Przeglądał się w lustrze i widział gębę pooraną bruzdami, jak pole po jesiennej orce. – zmarkotniał przyglądając się swojej twarzy – czas leci. Jedni szybciej się starzeją, inni wolniej. Ja jak zwykle jestem gdzieś po środku. Statystycznie nadgyziony zębem czasu w sam raz, ani za dużo, ani za mało. A bogacze robią sobie operacje plastyczne. Niektóre kobiety mają tak naciągniętą skórę na twarzy, jak plandeka na samochodzie dostawczym! Chcąc za pomocą bogactwa spowolnić czas, a raczej uzyskać takie złudzenie, wydają krocie na liczne operacje plastyczne. Ale stary człowiek, nawet jeśli przeszczepiliby mu skórę nastolatka, nadal będzie starym człowiekiem. Dlatego najsprawiedliwsza jest śmierć! Dla niej bogactwo nie ma znaczenia – pomyślał – kosi wszystkich bez względu na płeć, pochodzenie, kolor skóry, narodowość, wyznanie, wykształcenie, czy status majątkowy. Wszyscy do piachu!!! I to jedyna życiowa sprawiedliwość.

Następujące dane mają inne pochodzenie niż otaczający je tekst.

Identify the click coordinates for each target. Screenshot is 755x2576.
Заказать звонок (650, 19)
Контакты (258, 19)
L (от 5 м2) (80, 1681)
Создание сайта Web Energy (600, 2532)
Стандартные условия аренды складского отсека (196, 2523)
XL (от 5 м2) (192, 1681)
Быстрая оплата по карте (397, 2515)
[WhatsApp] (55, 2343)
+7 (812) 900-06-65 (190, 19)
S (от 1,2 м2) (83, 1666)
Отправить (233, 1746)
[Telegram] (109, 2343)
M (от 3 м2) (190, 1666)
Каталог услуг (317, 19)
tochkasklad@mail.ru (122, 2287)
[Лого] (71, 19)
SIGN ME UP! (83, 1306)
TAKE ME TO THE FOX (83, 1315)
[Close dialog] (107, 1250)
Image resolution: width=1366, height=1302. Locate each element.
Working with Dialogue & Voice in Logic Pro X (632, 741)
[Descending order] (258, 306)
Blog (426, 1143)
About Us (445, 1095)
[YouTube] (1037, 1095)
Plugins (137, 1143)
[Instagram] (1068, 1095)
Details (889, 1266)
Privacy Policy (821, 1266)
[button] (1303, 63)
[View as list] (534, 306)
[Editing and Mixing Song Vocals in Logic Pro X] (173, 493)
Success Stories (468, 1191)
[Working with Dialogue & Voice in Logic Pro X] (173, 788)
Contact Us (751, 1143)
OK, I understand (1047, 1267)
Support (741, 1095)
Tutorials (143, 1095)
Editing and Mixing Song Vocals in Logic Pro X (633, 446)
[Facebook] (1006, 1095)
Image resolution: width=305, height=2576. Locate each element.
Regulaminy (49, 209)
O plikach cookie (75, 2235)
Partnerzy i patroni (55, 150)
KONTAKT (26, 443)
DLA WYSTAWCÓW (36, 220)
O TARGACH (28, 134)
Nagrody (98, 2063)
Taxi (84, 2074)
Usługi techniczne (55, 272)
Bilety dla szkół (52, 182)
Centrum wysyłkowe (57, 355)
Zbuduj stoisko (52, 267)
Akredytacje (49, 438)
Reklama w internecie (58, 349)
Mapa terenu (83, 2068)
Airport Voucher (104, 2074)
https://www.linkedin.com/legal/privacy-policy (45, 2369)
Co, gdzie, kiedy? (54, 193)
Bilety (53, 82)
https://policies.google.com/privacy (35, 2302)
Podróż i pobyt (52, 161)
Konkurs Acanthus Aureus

Przyzwyczaił się do zrytej bruzdami twarzy. Bo lepiej mieć zrytą twarz, niż zryty beret!!! – uśmiechnął się. Powoli przywykł do starości, oswajając się z myślą, że z roku na rok będzie coraz gorzej. Niedołężność zawładnie ciałem, organizm zacznie coraz częściej odmawiać posłuszeństwa i do piachu! To jedyna pozytywna myśl, jaka przyszła mu tym razem do głowy, podczas porannej toalety. Cieszył się tym, że Bóg nie ukarał go nieśmiertelnością, bo w wieku nieco ponad 50-ciu lat, już nie nadążał za przemianami w otaczającym go świecie. A jak by się czuł, gdyby szedł do marketu, na przykład mając na karku  2382 lata??? Ale za ponad dwa tysiące lat, marketów z pewnością już nie będzie, a pan Henio żyłby nadal i nieustannie musiałby zmagać się z życiem!

Do piachu! – tym razem w głowie Henia, myśl o końcu żywota, pojawiła się jako myśl pozytywna!